Amosi Niyonkuru devra revenir en cour le 16 septembre pour la suite de son enquête préliminaire. On se rappellera que lorsqu’il avait été remis en liberté dans les jours suivant l’accident, il avait fait des sourires et des signes de contentement aux journalistes qui l’attendaient.

Début de l’enquête préliminaire de Niyonkuru

TROIS-RIVIÈRES — L’enquête préliminaire d’Amosi Niyonkuru, a commencé, lundi, au palais de justice de Trois-Rivières, en lien avec un accident mortel ayant causé la mort de Jeannot Beaupré.

On se souviendra que le 19 juillet 2018, Niyonkuru aurait tenté de fuir un policier de la Direction de la police de Trois-Rivières qui voulait l’interpeller pour une possible infraction au Code de la sécurité routière. Le jeune homme aurait alors pris la fuite avec son véhicule dans les rues de Trois-Rivières. Au bas de la côte Plouffe, son véhicule avait violemment percuté celui de Jeannot Beaupré, 63 ans. Ce dernier avait succombé à ses blessures.

Des accusations sérieuses avaient par la suite été portées contre Amosi Niyonkuru dont conduite dangereuse d’un véhicule causant la mort, délit de fuite et fuite d’un agent de la paix causant la mort.

Règle générale, l’enquête préliminaire vise notamment à déterminer si la preuve est suffisante pour justifier la tenue d’un procès. Or, l’avocat du jeune homme, Me Matthieu Poliquin, ne conteste pas le renvoi à procès. Il a même réclamé la tenue d’un procès devant jury. Il veut plutôt évaluer la crédibilité de certains témoins de la Couronne, représentée par Me Éric Boudreau.

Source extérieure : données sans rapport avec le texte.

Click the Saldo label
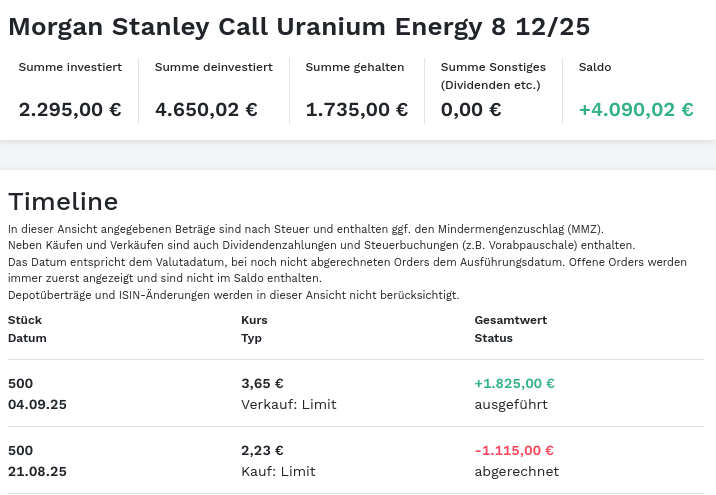 click(595, 67)
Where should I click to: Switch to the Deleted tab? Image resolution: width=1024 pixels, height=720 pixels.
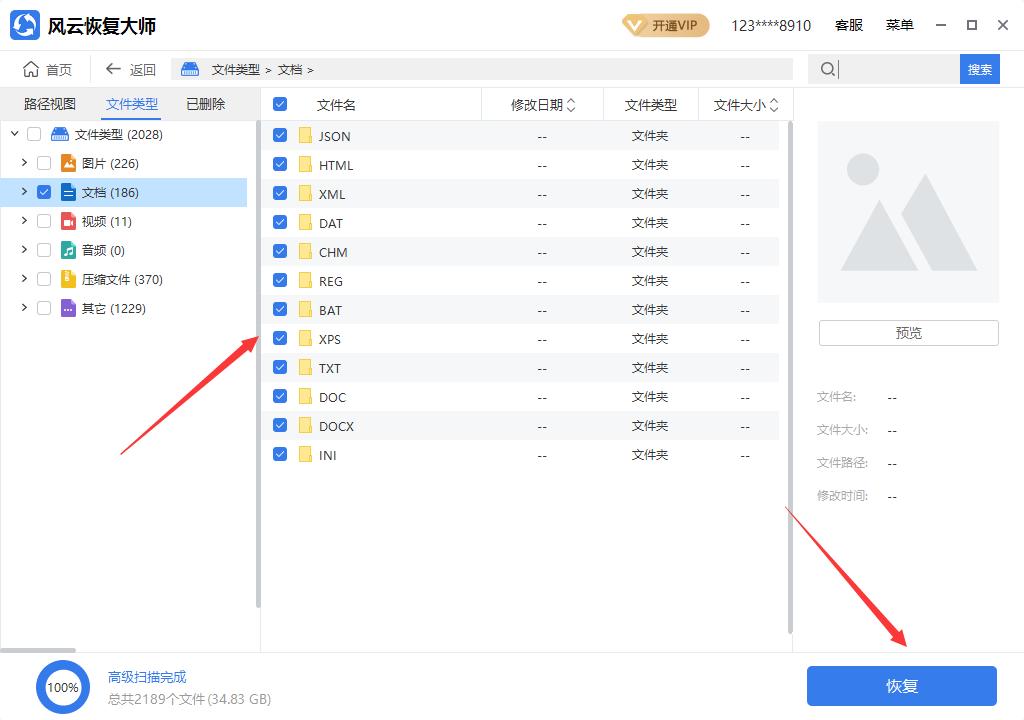point(206,104)
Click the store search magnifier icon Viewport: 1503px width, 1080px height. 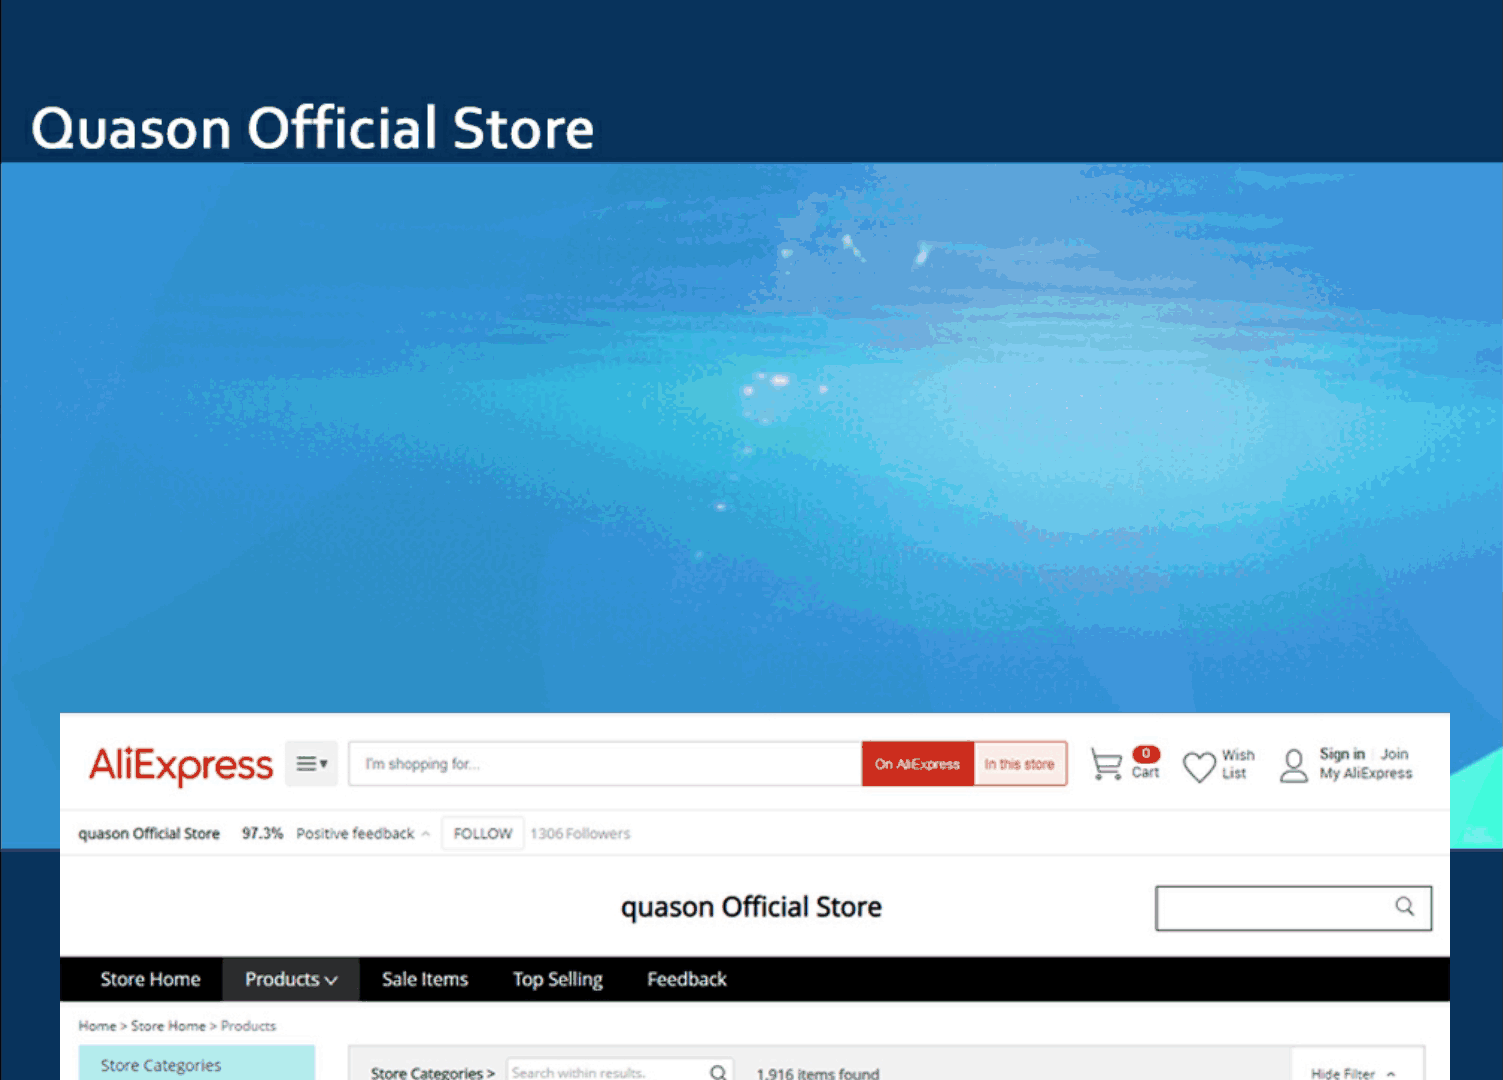tap(1405, 907)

Notons ici qu’une ordonnance de non-publication, normale à ce stade des procédures, nous empêche de dévoiler le contenu de leur témoignage et de la preuve présentée au cours de la journée. Le premier témoin a été l’agent Benoît Dubé. Il a longuement expliqué en quoi avait consisté son intervention du 19 juillet auprès du prévenu. À certains moments, son témoignage sur l’accident s’est d’ailleurs avéré émotif.

Par la suite, un témoin civil a été entendu sur le comportement du prévenu au volant dans les minutes précédant l’accident.

Or, les procédures sont plus longues que prévu en raison notamment de la présence d’un interprète. L’accusé se débrouille en français mais sa langue maternelle étant le swahili, un dialecte surtout parlé en Afrique de l’Est, on a fait appel à un interprète judiciaire pour protéger ses droits linguistiques.

Les audiences vont donc se poursuivre le 16 septembre. Trois autres personnes seront appelées devant la juge Dominique Slater, dont un agent reconstitutionniste et deux témoins civils de la conduite du prévenu avant l’accident.